Computed Tomography-Assisted Thoracoscopic Surgery for Deep Intrapulmonary Lesions. A Novel Approach

  • #TS/MIN 01-O-3
  • Thoracic Surgery/Minimally Invasive Surgery. SESSION-1
  • Oral

Computed Tomography-Assisted Thoracoscopic Surgery for Deep Intrapulmonary Lesions. A Novel Approach

Eric D. Roessner, Micahel Kostrzewa

University Medical Centre Mannheim, Heidelberg University, Mannheim, Germany

Date, time and location: 2018.05.26 13:30, Congress Hall, 2F–C


Objectives: Minimally invasive resection of small, deep intrapulmonary lesions can be challenging due to the difficulty of localizing them during video-assisted thoracoscopic surgery (VATS). We report our results observational study on image-guided, minimally invasive, 1-stop-shop approach for the resection of small, deep intrapulmonary lesions in a hybrid operating room (OR).

Materials and Methods: Twenty seven patients (11 men, 16 women; mean age, 63 years) with a total of 28 deep intrapulmonary nodules of unknown malignant status were identified for intraoperative wire marking. Patients were placed on the operating table for resection by VATS. A marking wire was placed within the lesion under 3D laser and fluoroscopic guidance using a cone beam computed tomography system. Then, wedge resection by VATS was performed in the same setting without repositioning the patient. 

Results: Complete resection with adequate safety margins was confirmed for all lesions. Marking wire placement facilitated resection in 27 of 28 lesions. Twenty lesions proved to be malignant, either primary or secondary; 7 were benign. Mean lesion size was 7.7 mm; mean distance to the pleural surface was 15.9 mm (mean lesion depth–diameter ratio, 2.1). Mean procedural time for marking wire placement was 31 minutes; mean VATS duration was 34.7 minutes. 

Conclusions: Computed tomography–assisted thoracoscopic surgery is a new, safe, and effective procedure for minimally invasive resection of small, deeply localized intrapulmonary lesions. The benefits of computed tomography–assisted thoracoscopic surgery are 1. One-stop-shop procedure, 2. Lower risk for the patient (no patient relocation, no marking wire loss), and 3. No need to coordinate scheduling between the CT room and OR.
= = =
#### Study questions:
A) In the abstract on CT-assisted thoracoscopic surgery, what was the mean size of the lesions?
B) Condense the paragraph of the abstract on CT-assisted thoracoscopic surgery that begins "Materials and Methods: Twenty seven patients" into a short bulleted list that keeps its main facts.
C) Repeat the text of the abstract on CT-assisted thoracoscopic surgery word for word, starting at "Eric D. Roessner, Micahel" and ending at "operating room (OR).".

Collected data entries
= = =
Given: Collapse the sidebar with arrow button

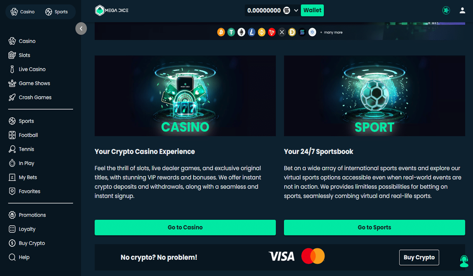Looking at the screenshot, I should (81, 28).
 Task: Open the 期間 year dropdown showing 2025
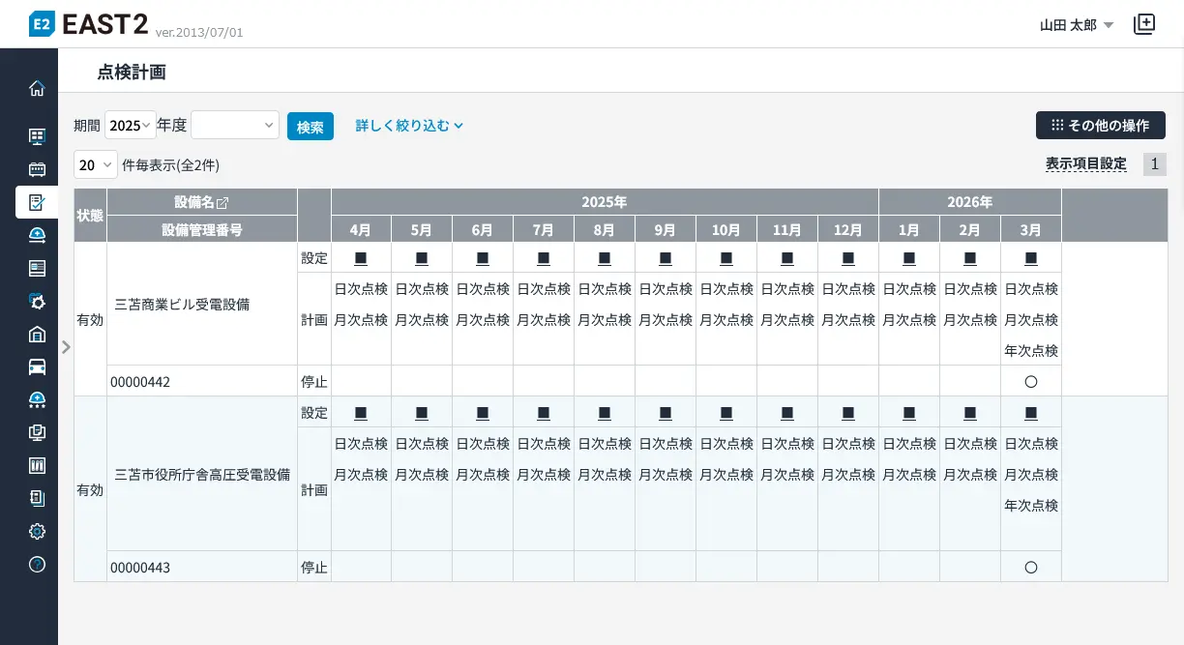[x=130, y=126]
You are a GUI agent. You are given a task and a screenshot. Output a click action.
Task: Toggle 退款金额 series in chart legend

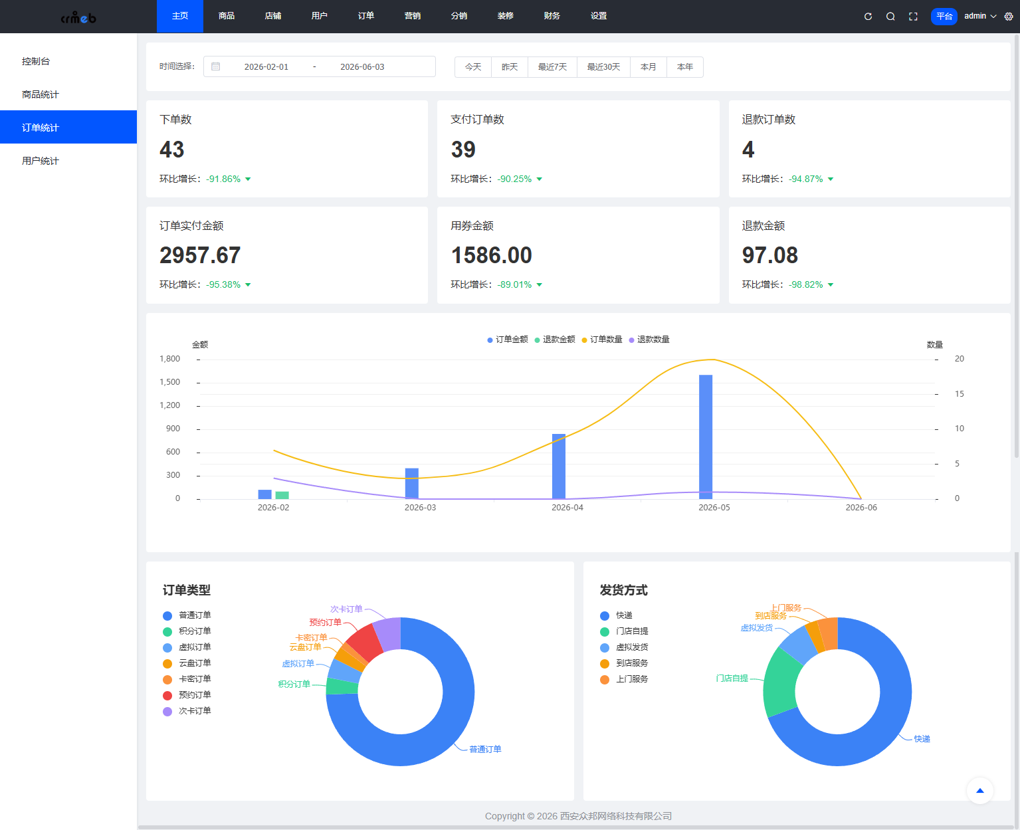coord(555,340)
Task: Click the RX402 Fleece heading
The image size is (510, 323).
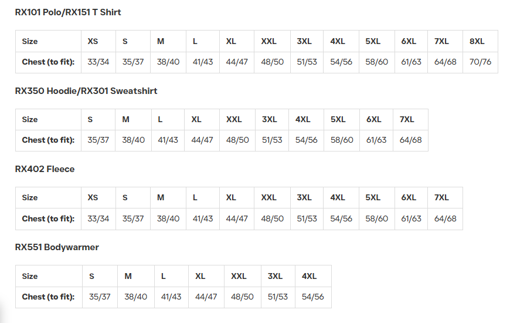Action: coord(45,169)

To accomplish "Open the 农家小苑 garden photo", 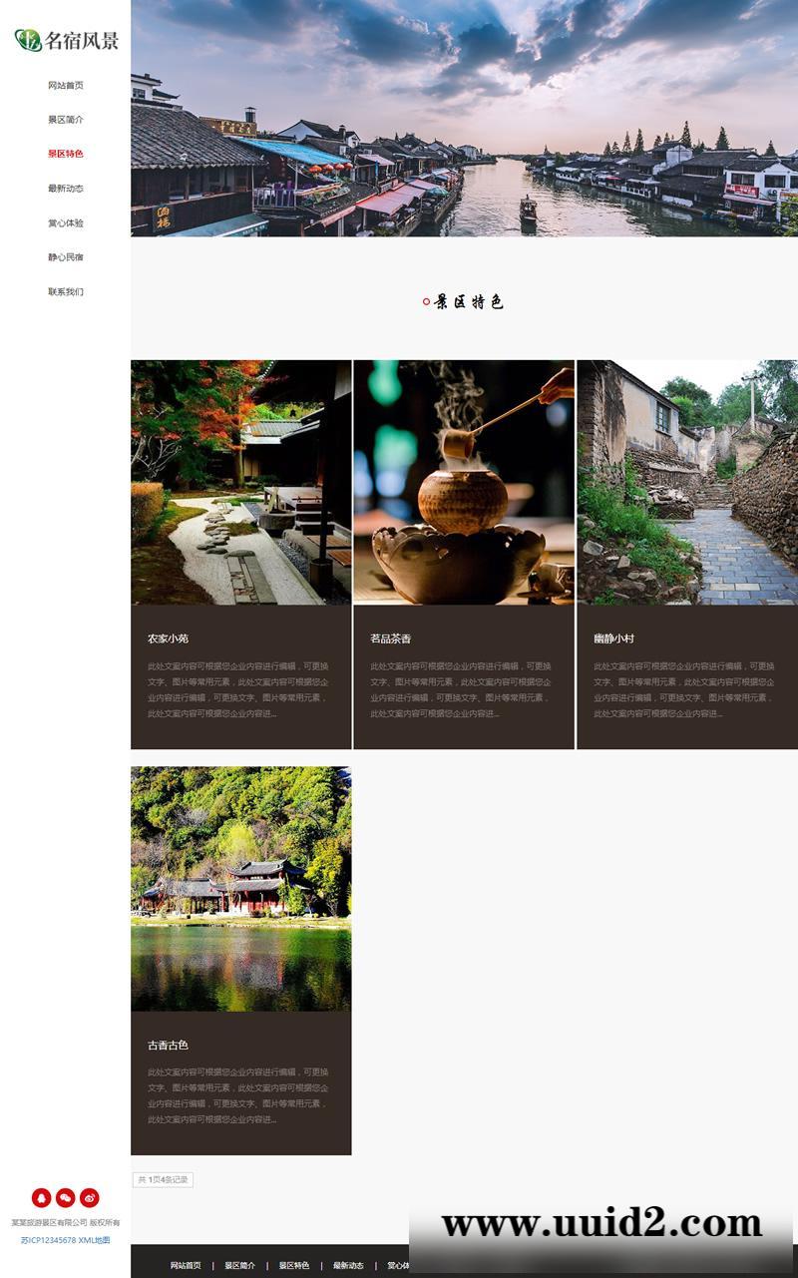I will [240, 483].
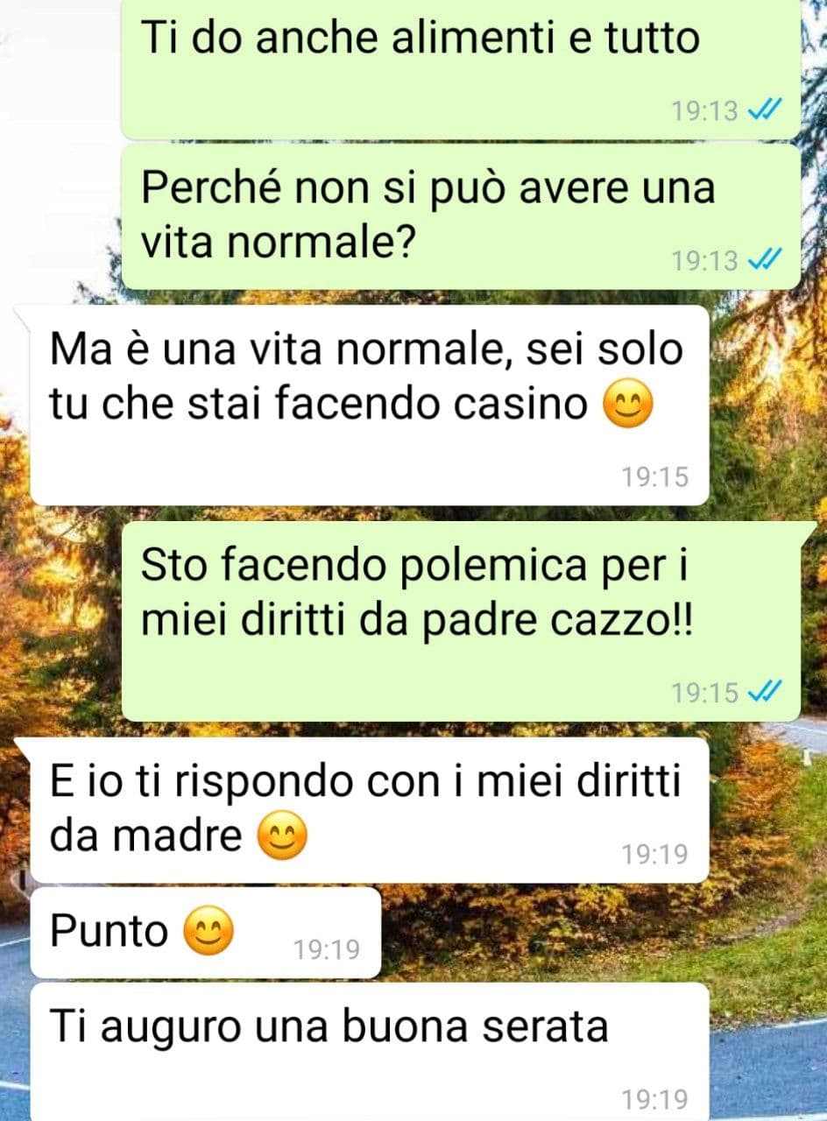Screen dimensions: 827x1121
Task: Click the 19:13 timestamp on 'alimenti e tutto' message
Action: click(705, 111)
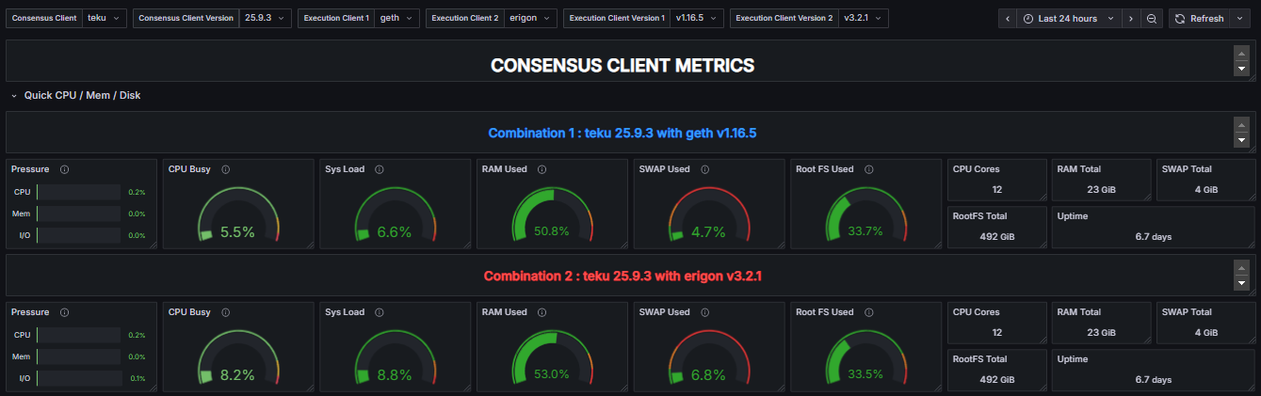Screen dimensions: 1261x396
Task: Click info icon beside Combination 2 Sys Load
Action: [x=380, y=312]
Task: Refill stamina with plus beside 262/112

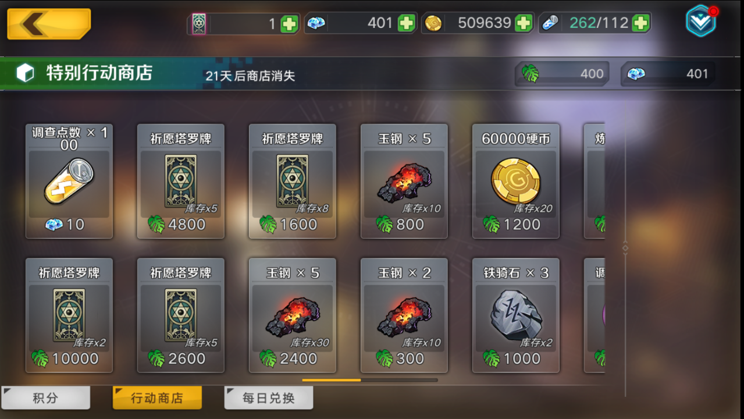Action: coord(640,24)
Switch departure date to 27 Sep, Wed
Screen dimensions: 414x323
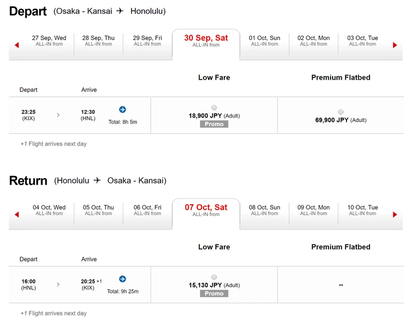pyautogui.click(x=49, y=41)
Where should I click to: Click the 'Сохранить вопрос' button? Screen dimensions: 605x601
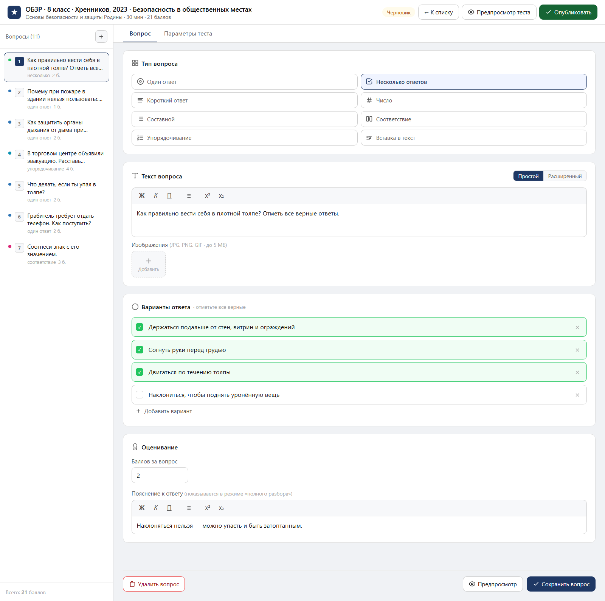point(561,584)
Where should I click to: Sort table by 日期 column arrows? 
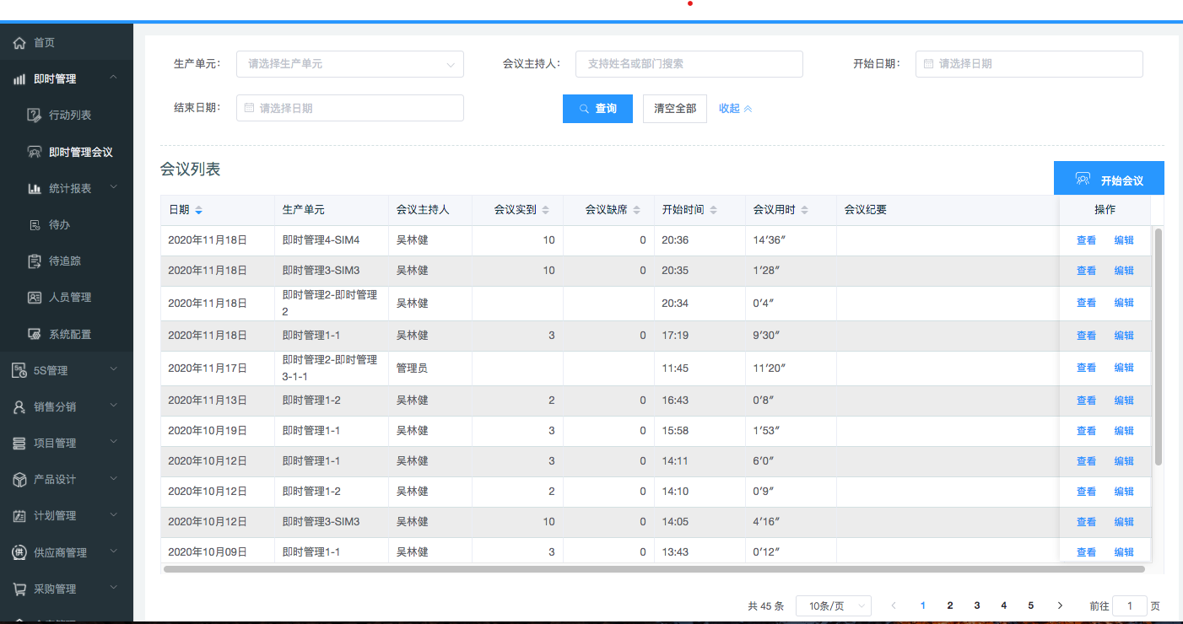[198, 210]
= = =
#### Solutions to the tasks:
A) The mean lesion size was 7.7 mm.

B)
- 27 patients (11 men, 16 women; mean age 63) with 28 deep intrapulmonary nodules of unknown malignant status were selected for intraoperative wire marking.
- Patients were positioned on the operating table for resection by VATS.
- A marking wire was placed within each lesion under 3D laser and fluoroscopic guidance using a cone beam computed tomography system.
- Wedge resection by VATS followed in the same setting, without repositioning the patient.

C)
Eric D. Roessner, Micahel Kostrzewa

University Medical Centre Mannheim, Heidelberg University, Mannheim, Germany

Date, time and location: 2018.05.26 13:30, Congress Hall, 2F–C


Objectives: Minimally invasive resection of small, deep intrapulmonary lesions can be challenging due to the difficulty of localizing them during video-assisted thoracoscopic surgery (VATS). We report our results observational study on image-guided, minimally invasive, 1-stop-shop approach for the resection of small, deep intrapulmonary lesions in a hybrid operating room (OR).